Lockdowns imposed to curb the spread of COVID-19 have saved millions of lives and easing them now carries high risks, according to two international studies published on Monday.
“The risk of a second wave happening if all interventions and all precautions are abandoned is very real,” Samir Bhatt, who co-led one of the studies by researchers at Imperial College London, told reporters in a briefing.
Most European nations, worried about the economic impact of their lockdowns, have started to ease restrictions as the number of new COVID-19 cases falls.
The Imperial study analysed the impact of lockdowns and social distancing steps in 11 European countries and found they had “a substantial effect”, helping to lower the infection’s reproductive rate, or R value, below one by early May.

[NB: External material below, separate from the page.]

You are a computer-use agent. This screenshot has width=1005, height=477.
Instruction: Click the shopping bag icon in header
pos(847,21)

The R value measures the average number of people that one infected person will pass the disease on to. An R value above 1 can lead to exponential growth.
“But any claims that this is all over, that we’ve reached the herd immunity threshold, can be firmly rejected,” Bhatt said. “We are only at the beginning of this pandemic.”

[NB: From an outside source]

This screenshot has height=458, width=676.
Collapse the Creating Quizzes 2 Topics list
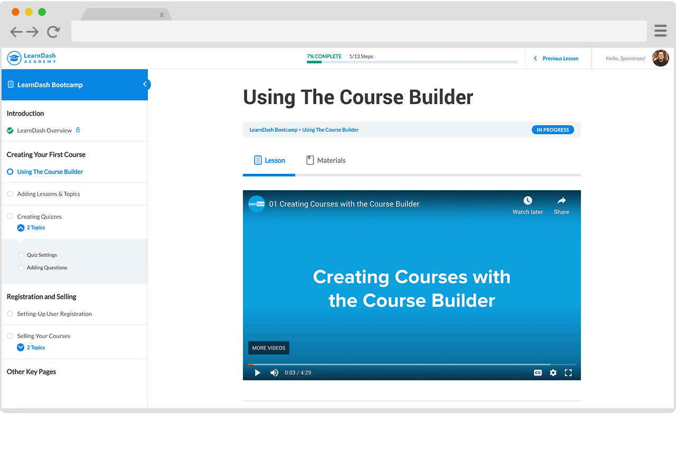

The Imperial team estimated that by early May, between 12 and 15 million people in total in Austria, Belgium, Britain, Denmark, France, Germany, Italy, Norway, Spain, Sweden and Switzerland – around 4% of their combined population – had been infected with COVID-19.
By comparing the number of deaths counted with deaths predicted by their model if no lockdown measures had been introduced, they found some 3.1 million deaths were averted.
A second study by scientists in the United States, published alongside the Imperial-led one in the journal Nature, estimated that lockdowns in China, South Korea, Italy, Iran, France and the United States had prevented or delayed around 530 million COVID-19 cases.
Focusing on those six nations, the U.S. team compared infection growth rates before and after the implementation of more than 1,700 local, regional and national policies designed to slow or halt the spread of COVID-19, the respiratory disease caused by the new SARS-CoV-2 coronavirus.
They found that without anti-contagion policies in place, early infection rates of SARS-CoV-2 grew by 68% a day in Iran and an average of 38% a day across the other five countries.
“Without these policies, we would have lived through a very different April and May,” said Solomon Hsiang, who co-led the second study at the University of California, Berkeley.